_ПРЕДОСТАВЛЕННЫЙ ОТРЫВОК_.
-=-=-=-=-
Заметны они и в семейных нравах даяков, у которых женщины тоже имеют свой голос в жизни племени и пользуются свободой и равенством с мужчиной. Пьер Пфеффер пишет об этом: «Как и мужчина, женщина имеет право на развод, и без колебаний прибегает к нему, если супруг ее не устраивает». Развод совершается «всегда очень просто, без всякого намека на драму, дети следуют за отцом или остаются с матерью».
Очень интересно относятся между собой соперники: «Если женщина вторично выходит замуж, ее первый супруг становится почетным гостем и лучшим другом, почти братом второго»[157]. Сейчас такие отношения почти не встретишь, и тут опять видна правящая нашей жизнью диалектика потерь и приобретений.
Своеобразны семейные обычаи и у мальгашей. А. Фидлер рассказывает, что у них есть несколько видов брака. Брак-испытание – воламбите – позволяет молодым людям увидеть, подходят ли они друг другу: если у них появляется ребенок, воламбите переходит в настоящий брак. Есть у мальгашей любовные союзы, которые заключают на время, и цель их такая же, как у воламбите, – проверить, хорошая ли подобралась пара.
Есть там и временные разводы – саодранто. Они даются, если муж уезжает в далекое путешествие или – как было раньше – уходит на войну. После возвращения брак торжественно возобновляется.
-=-=-=-=-
_ПРЕДОСТАВЛЕННЫЕ ЗАПИСИ_.
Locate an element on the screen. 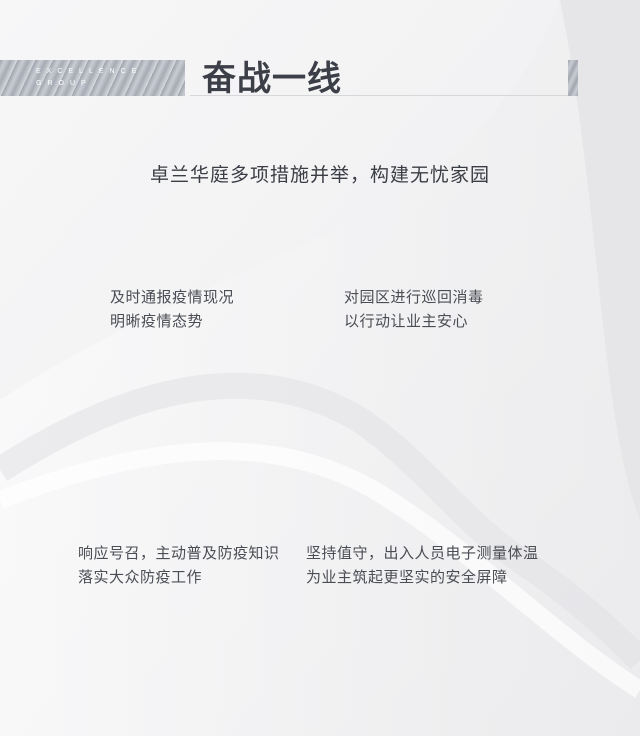 The height and width of the screenshot is (736, 640). page-title: 奋战一线 is located at coordinates (272, 79). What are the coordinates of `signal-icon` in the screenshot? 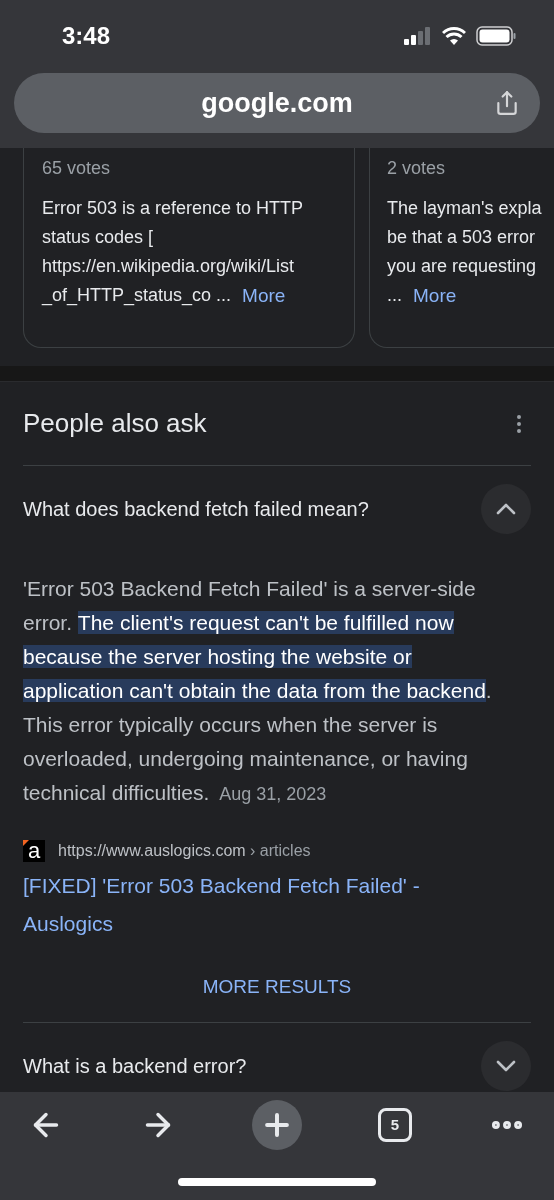 It's located at (418, 36).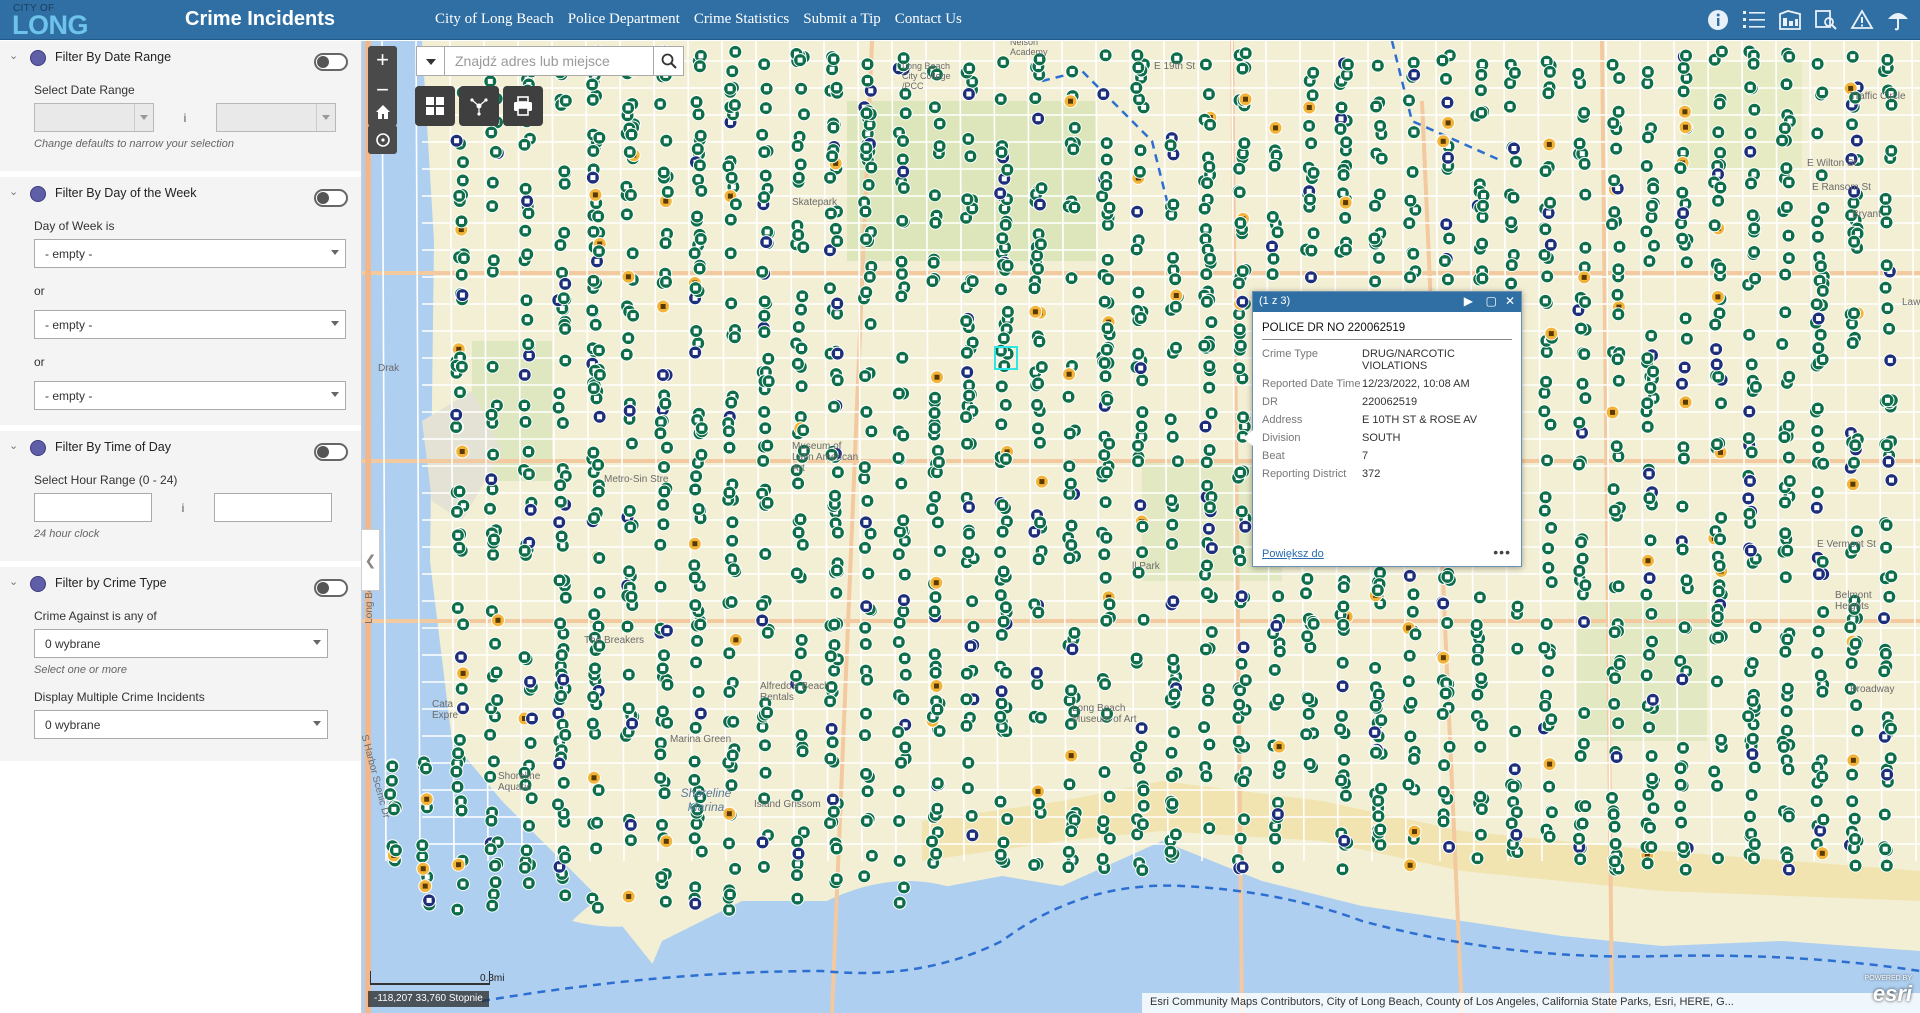 This screenshot has height=1013, width=1920. I want to click on close-icon: ✕, so click(1510, 301).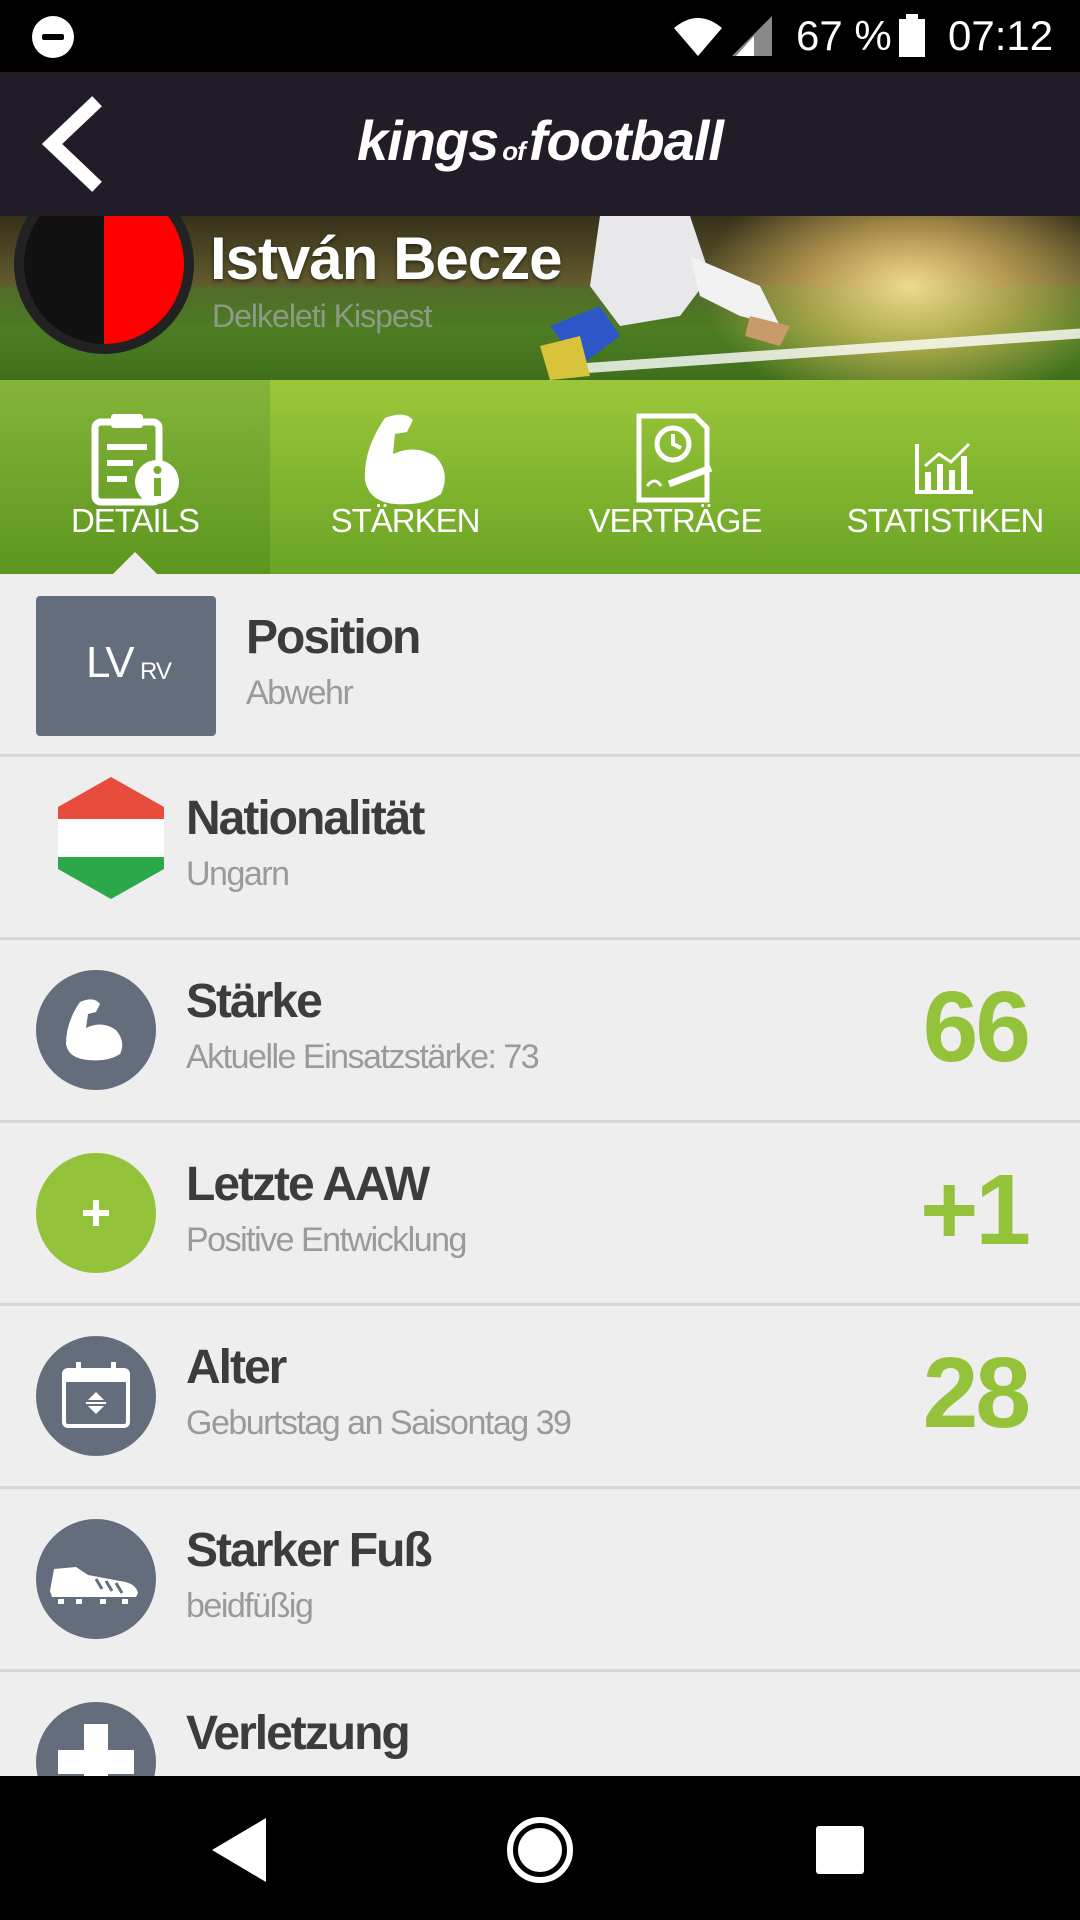 This screenshot has height=1920, width=1080. What do you see at coordinates (306, 818) in the screenshot?
I see `nationality-title: Nationalität` at bounding box center [306, 818]. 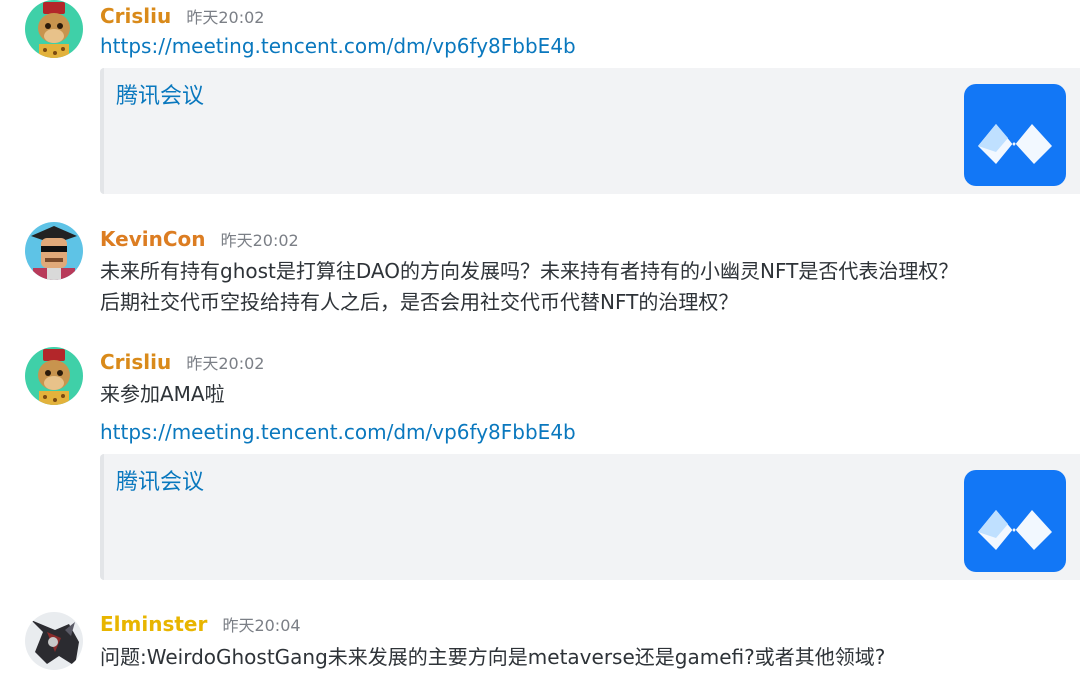 I want to click on dark-character-avatar-icon, so click(x=54, y=641).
-=-=-=-=-
_ПРОВЕРЬТЕ ПОНИМАНИЕ_.
- a) Ответьте по отрывку о семейных обычаях даяков и мальгашей на вопросы:
(i) Кем становится первый супруг женщины у даяков, если она вторично выходит замуж?
(ii) Как у мальгашей называется брак-испытание?
(iii) В каких случаях у мальгашей даются временные разводы?
- b) Перескажите в виде короткого списка абзац отрывка о семейных обычаях, который начинается словами «Своеобразны семейные обычаи и у мальгашей». Сохраните его главные факты.
- c) Допишите продолжение отрывка о семейных обычаях даяков и мальгашей после его последнего предложения.

_ПИСЬМЕННЫЕ ОТВЕТЫ_.
- a)
(i) Почетным гостем и лучшим другом, почти братом второго супруга.
(ii) Воламбите.
(iii) Если муж уезжает в далекое путешествие или, как было раньше, уходит на войну.

- b)
- По словам А. Фидлера, у мальгашей есть несколько видов брака.
- Брак-испытание воламбите помогает молодым людям понять, подходят ли они друг другу. Если появляется ребенок, он переходит в настоящий брак.
- Временные любовные союзы заключают с той же целью: проверить, хорошая ли получилась пара.

- c)
Конечно, во всех этих нравах многое зависит от того, что и мальгаши и даяки – люди неразвитые, и их общественные отношения, их психологический склад, их чувства – во многом не такие, как у нас. И вряд ли обычаи найаров, даяков и мальгашей можно привить современному миру, – они не очень-то подходят к его укладу. Но, может быть, какие-то из этих нравов смогут возродиться в будущем, станут составной частью грядущих семейных нравов.
Может быть, в будущем будет не один вид брака, как сейчас, а несколько. Может быть, появится тогда и что-то похожее на найарский брак, где супруги живут отдельно.
Вполне возможно, что в какой-то форме возродится и воламбите – брак-испытание. Конечно, смешно было бы думать, что люди станут «временно расписываться», – как они сейчас временно прописываются. Как это ни парадоксально, грядущий брак будет, наверно, больше походить здесь на первобытный, чем на нынешний.
Нынешний брак стоит на трех китах – это и экономический, и юридический, и духовный союз; первобытный брак не имел под собой юридического фундамента, часто он не был и экономическим союзом. Будущий брак – в этом его качественное изменение – из всех основ нынешнего брака сохранит, видимо, только одну – духовную. Он перестанет быть экономическим и юридическим союзом, перестанет быть официальным институтом вообще, оставшись институтом частной жизни. Никаких документов, бумажек, брачных записей – и всех юридических и материальных обязательств, которые из них вытекают, – не останется: вместе со смертью классов и государства отомрет, видимо, и вся правовая надстройка.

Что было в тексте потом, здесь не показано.